Obiettivo A
Secondo il brano, a chi aveva mandato una comunicazione la Diocesi di Milano?

======

E’ incredibile come dopo 1700
anni dall’Editto di Costantino i cristiani, per il loro essere tali, stiano per
essere ricacciati nelle catacombe, da dove erano finalmente usciti. Oggi non è
tanto il credere o meno in un Dio creatore di tutte le cose e nel suo figliuolo
Gesù Cristo, che comporta la persecuzione, quanto quell’insieme di principi e
di valori che ne conseguono sul piano morale, politico e sociale. Il cristiano,
mentre in alcune zone della Terra, è ucciso e bruciato vivo – vedi Pakistan e
Nigeria – in Italia è costretto a comportarsi come quel tifoso che per tifare
per la sua squadra si deve nascondere tra i tifosi avversari se non vuole
essere insultato e pestato. E’ tornato ad essere Pietro che nega il suo Maestro.
Giorni fa l’ennesimo episodio di
intolleranza. La Diocesi
di Milano aveva mandato una comunicazione a tutti gli insegnanti di religione
cattolica per segnalare quelle scuole nelle quali si parla di gay e di identità
di genere per delegittimare la differenza sessuale. Dio liberi! Si è scatenata
in men che non si dica la canea delle associazioni gay, accompagnata dai
latrati delle forze politiche ormai quasi tutte convertite al gaysmo. Come in
ogni buriana che si rispetti ci sono state interrogazioni parlamentari e
minacce di manifestazioni di piazza. Subito, per arginare la bomba gay, sono
giunte le scuse della Curia. E’ stato un errore, anzi un equivoco hanno fatto
sapere, Cardinal Bagnasco in testa.

======

Obiettivo B
Moltiplica per 2,15 le coordinate nelle risposte delle righe, dalla riga che contiene "Task: Open the Title dropdown" fino alla riga che contiene "Click the leftmost", entrambe comprese. Arrotonda all'intero, con le metà per eccesso, e riscrivi soltanto queste righe, richieste incluse.

======

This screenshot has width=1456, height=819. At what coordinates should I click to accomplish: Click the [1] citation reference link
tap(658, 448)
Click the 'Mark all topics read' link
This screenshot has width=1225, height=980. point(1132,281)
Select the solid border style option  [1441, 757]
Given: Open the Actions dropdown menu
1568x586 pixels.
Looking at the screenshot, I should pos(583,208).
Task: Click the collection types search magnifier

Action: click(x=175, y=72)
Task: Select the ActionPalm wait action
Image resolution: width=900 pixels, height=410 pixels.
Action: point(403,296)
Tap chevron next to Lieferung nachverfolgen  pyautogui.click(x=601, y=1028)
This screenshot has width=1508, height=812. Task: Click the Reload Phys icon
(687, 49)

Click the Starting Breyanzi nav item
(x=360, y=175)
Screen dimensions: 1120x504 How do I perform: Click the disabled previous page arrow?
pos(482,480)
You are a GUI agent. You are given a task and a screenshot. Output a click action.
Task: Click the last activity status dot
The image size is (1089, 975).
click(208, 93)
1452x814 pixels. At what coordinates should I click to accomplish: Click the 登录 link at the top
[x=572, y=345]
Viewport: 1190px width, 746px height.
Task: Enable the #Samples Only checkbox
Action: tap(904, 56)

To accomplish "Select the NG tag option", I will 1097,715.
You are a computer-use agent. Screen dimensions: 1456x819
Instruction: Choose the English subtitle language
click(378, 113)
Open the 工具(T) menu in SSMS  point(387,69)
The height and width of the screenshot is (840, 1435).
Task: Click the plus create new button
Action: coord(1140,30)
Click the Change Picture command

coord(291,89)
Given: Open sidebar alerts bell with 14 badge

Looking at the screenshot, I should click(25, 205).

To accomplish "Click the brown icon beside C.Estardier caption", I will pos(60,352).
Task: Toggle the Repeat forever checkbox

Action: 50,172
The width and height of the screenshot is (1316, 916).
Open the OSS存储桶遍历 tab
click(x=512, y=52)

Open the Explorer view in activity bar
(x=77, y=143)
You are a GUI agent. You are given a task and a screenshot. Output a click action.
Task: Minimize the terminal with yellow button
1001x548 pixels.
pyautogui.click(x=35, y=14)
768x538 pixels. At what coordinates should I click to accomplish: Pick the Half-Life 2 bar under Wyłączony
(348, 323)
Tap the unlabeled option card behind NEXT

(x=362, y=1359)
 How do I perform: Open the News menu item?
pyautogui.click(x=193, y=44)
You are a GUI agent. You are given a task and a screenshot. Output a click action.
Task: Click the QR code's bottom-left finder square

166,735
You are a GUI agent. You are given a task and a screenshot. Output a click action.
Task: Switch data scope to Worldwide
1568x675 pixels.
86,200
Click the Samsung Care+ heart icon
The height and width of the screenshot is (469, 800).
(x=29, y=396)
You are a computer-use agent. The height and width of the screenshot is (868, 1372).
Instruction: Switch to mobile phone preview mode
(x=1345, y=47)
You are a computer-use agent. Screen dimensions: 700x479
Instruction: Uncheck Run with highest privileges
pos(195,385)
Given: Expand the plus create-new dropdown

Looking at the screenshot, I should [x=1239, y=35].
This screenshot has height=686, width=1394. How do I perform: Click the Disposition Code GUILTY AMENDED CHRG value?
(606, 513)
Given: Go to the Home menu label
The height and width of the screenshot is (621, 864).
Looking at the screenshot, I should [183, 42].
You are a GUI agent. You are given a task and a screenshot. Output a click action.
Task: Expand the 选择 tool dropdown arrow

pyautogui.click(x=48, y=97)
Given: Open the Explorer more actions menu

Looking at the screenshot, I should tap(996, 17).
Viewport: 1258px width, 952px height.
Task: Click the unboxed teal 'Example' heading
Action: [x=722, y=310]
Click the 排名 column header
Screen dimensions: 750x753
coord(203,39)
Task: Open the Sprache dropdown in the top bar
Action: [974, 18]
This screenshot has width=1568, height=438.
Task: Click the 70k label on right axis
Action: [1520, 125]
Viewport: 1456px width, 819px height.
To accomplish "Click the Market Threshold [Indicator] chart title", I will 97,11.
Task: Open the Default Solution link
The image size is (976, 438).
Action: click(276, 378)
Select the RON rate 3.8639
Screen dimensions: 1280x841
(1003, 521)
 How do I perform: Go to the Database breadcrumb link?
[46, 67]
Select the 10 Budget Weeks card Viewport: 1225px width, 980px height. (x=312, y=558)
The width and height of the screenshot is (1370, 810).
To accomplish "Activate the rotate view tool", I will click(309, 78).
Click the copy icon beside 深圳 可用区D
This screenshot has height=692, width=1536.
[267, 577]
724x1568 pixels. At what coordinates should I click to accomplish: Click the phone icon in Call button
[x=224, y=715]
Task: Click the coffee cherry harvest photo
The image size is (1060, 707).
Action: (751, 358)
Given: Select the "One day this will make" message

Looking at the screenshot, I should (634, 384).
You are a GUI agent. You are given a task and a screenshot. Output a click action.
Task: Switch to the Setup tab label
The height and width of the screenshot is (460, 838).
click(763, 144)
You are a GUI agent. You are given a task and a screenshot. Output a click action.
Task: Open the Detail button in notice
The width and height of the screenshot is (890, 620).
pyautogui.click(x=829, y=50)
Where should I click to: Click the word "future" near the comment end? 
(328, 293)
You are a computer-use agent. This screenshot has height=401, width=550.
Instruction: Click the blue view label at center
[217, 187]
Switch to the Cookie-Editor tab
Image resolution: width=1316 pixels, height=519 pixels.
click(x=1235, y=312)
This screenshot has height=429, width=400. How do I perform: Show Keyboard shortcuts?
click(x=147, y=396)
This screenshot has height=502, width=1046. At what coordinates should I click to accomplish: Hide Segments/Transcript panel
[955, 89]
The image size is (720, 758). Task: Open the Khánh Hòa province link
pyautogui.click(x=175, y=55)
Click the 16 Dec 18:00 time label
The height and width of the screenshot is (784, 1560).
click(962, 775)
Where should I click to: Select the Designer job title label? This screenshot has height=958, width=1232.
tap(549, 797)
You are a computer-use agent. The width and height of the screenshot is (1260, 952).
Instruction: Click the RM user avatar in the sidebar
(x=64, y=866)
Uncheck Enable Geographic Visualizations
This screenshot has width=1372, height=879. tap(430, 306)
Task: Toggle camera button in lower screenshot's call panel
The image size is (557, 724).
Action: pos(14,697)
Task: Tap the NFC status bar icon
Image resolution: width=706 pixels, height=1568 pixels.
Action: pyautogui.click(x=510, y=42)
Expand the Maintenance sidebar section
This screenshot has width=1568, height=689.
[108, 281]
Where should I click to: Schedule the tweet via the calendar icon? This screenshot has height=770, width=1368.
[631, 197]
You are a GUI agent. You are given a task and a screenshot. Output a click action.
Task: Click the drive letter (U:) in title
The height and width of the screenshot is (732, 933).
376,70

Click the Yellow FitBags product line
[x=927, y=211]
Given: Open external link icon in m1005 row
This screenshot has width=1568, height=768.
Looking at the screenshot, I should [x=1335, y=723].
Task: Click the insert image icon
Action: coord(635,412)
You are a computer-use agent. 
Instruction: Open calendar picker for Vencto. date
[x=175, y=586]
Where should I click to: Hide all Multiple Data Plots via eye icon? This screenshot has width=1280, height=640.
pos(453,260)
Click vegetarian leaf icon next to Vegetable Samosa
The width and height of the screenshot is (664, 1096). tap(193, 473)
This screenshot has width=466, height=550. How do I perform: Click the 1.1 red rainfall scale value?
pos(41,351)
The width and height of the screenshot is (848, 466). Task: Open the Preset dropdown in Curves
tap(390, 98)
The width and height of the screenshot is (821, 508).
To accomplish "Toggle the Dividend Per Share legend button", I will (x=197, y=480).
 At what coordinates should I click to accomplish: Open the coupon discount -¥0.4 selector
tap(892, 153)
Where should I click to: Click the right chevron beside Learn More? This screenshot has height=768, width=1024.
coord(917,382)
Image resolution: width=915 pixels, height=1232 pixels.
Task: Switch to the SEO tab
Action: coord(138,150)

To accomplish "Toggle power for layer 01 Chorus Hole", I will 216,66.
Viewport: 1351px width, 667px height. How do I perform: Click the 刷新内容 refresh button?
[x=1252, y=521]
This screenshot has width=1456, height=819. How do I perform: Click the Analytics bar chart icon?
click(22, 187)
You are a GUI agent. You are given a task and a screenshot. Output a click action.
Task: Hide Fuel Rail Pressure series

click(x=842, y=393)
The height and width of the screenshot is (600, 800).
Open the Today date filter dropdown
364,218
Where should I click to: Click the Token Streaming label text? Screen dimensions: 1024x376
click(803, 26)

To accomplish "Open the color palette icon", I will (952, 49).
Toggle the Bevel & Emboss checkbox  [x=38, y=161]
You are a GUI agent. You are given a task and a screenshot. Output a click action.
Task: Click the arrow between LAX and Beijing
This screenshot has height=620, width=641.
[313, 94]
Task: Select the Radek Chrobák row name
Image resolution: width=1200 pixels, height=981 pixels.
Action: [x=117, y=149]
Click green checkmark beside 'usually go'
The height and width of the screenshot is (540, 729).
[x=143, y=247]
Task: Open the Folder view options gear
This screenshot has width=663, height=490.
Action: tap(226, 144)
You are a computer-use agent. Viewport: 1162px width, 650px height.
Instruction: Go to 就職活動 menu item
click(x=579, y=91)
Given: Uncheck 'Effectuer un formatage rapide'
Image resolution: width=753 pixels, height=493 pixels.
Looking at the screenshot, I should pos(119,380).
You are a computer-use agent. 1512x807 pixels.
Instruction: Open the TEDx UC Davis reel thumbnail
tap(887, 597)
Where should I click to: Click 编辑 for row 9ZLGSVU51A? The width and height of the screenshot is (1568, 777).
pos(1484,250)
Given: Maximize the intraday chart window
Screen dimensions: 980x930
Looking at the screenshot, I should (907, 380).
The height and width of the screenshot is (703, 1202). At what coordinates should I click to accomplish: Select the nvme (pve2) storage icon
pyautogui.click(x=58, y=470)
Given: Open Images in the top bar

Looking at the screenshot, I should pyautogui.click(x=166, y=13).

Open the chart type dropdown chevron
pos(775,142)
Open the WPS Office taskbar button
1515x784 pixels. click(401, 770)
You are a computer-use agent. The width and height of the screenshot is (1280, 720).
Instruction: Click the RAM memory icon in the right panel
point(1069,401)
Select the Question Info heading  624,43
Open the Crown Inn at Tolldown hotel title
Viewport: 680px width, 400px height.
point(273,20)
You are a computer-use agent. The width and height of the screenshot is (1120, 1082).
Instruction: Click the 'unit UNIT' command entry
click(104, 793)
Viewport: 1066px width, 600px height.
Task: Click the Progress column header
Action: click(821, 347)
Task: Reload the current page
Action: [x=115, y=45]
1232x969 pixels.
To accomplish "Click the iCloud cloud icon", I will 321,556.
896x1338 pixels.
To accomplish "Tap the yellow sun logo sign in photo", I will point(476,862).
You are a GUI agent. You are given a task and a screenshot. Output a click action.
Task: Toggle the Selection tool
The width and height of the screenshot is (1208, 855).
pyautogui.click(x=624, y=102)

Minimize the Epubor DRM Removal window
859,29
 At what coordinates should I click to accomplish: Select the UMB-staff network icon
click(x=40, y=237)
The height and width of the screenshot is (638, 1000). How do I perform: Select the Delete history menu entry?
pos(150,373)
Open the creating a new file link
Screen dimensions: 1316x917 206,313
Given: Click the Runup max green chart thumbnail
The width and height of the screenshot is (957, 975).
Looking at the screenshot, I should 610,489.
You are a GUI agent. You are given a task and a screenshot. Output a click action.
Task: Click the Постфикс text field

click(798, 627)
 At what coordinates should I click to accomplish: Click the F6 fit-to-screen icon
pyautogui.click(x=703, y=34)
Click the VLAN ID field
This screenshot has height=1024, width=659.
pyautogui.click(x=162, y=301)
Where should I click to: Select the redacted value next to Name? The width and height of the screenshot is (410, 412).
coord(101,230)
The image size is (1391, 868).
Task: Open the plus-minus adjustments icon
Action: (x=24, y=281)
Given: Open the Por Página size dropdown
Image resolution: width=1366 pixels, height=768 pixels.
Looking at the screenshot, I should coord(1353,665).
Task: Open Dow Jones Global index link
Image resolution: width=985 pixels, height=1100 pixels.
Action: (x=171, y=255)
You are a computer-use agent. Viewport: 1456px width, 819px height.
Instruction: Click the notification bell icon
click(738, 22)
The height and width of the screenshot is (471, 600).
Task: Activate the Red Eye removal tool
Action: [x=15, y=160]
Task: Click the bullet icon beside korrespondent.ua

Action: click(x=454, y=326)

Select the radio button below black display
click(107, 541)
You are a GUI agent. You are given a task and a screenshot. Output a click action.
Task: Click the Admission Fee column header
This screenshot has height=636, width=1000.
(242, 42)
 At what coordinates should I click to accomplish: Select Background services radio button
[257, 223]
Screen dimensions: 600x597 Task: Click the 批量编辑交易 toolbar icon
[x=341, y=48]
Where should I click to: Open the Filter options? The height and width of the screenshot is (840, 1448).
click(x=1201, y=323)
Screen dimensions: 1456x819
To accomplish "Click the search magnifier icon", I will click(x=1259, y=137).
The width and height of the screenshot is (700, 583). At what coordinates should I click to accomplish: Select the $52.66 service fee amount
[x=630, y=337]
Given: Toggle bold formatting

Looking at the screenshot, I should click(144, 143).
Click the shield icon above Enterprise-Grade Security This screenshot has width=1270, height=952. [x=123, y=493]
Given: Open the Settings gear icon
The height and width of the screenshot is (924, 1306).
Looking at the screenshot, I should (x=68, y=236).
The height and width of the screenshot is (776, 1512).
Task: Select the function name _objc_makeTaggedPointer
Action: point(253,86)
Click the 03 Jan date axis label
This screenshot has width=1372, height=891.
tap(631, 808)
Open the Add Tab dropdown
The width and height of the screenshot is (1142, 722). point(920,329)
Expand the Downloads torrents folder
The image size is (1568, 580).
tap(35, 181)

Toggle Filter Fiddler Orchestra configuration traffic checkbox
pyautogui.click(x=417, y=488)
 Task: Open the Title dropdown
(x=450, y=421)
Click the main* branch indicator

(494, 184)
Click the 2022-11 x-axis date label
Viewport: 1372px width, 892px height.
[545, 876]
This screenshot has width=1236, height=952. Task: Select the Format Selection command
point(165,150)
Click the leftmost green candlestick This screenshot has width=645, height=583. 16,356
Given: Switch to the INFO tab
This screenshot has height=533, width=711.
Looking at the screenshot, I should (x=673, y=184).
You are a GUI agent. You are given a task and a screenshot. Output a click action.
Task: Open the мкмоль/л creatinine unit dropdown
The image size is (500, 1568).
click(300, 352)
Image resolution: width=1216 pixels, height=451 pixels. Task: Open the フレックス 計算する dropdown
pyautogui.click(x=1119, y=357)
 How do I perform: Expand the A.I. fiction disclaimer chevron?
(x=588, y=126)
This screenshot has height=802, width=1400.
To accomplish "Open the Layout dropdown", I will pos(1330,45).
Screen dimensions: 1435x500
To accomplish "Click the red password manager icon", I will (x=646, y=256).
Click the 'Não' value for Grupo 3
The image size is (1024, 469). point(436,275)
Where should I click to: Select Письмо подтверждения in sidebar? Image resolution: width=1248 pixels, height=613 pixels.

======

Risposta corretta A
A tutti gli insegnanti di religione cattolica.

Risposta corretta B
 Task: Open the Title dropdown
(x=968, y=905)
Click the main* branch indicator

(1062, 396)
Click the 2022-11 x-axis date label
Viewport: 1372px width, 892px height.
[1172, 1883]
This screenshot has width=1236, height=952. Task: Select the Format Selection command
point(355,323)
Click the leftmost green candlestick This screenshot has width=645, height=583. 34,765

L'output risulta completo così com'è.